Task details: Please work out how many lines in the data below hold the word "Close", and state only the number.
══ Dataset excerpts
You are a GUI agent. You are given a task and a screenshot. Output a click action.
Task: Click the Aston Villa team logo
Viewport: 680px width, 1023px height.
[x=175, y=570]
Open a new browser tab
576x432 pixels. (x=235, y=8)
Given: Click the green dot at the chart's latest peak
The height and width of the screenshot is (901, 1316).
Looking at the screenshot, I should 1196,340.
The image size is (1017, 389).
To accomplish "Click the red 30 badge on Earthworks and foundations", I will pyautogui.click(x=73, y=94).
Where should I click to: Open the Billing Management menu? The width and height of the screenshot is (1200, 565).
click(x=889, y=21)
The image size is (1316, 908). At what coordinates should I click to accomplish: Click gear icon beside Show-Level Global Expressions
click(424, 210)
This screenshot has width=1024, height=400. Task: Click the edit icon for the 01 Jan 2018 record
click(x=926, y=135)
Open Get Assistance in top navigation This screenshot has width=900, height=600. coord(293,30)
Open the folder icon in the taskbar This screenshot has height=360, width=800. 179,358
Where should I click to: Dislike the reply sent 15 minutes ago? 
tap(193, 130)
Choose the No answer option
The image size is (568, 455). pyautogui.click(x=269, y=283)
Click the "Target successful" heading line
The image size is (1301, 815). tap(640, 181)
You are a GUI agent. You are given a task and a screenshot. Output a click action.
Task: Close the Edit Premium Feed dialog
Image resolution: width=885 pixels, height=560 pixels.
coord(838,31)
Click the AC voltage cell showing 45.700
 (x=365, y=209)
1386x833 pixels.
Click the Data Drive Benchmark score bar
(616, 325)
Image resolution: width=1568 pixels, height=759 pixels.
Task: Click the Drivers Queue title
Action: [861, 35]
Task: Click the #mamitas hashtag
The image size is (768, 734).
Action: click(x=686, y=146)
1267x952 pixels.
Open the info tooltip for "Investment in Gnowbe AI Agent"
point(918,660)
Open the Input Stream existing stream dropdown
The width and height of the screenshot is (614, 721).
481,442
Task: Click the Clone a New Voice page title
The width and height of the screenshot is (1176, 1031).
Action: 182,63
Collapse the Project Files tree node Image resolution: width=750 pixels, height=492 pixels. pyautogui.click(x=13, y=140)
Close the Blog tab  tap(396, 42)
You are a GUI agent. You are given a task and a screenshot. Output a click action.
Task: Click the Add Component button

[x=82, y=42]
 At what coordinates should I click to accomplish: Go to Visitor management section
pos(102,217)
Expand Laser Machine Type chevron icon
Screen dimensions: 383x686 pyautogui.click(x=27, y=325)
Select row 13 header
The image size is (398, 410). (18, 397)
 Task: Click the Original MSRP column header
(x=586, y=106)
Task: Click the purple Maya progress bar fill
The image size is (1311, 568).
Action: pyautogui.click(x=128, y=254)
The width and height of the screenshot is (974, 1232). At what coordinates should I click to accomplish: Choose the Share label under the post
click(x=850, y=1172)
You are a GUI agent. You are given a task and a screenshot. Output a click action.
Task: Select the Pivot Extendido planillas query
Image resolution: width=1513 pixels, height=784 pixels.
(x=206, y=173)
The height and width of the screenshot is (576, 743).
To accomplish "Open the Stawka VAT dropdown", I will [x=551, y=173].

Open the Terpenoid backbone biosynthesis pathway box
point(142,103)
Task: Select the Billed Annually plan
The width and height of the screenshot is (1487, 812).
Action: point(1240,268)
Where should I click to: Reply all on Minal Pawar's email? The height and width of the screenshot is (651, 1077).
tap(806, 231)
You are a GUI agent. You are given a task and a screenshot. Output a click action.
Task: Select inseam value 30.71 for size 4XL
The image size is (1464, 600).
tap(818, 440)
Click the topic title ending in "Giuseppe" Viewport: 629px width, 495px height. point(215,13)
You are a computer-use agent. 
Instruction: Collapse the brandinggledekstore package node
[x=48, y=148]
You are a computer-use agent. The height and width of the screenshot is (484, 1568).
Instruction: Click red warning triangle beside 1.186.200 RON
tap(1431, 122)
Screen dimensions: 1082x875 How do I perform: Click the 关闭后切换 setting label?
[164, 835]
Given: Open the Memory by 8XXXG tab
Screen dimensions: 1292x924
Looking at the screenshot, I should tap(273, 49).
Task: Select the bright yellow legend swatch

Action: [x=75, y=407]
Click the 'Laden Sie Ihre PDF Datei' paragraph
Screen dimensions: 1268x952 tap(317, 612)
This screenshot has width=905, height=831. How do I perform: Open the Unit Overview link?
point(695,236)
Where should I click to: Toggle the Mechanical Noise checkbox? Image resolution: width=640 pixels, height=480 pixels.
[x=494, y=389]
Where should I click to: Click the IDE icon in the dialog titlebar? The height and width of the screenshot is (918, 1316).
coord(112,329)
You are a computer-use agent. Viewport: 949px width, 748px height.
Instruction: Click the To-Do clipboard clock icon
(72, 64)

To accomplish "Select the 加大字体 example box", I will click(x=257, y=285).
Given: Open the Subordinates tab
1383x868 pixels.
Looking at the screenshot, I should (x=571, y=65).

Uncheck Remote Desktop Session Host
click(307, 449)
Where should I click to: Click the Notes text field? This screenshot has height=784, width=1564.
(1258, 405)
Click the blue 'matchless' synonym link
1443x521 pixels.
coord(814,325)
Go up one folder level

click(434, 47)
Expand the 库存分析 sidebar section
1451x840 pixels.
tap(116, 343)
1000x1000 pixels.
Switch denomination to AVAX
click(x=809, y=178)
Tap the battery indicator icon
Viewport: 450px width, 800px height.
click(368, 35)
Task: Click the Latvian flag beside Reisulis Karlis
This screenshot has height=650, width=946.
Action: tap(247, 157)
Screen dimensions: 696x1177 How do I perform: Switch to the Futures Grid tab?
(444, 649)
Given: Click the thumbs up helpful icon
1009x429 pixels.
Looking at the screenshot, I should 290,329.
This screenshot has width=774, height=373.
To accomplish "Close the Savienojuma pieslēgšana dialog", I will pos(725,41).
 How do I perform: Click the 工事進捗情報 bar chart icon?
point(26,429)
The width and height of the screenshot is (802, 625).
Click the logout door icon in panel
════
Solution for this problem: 3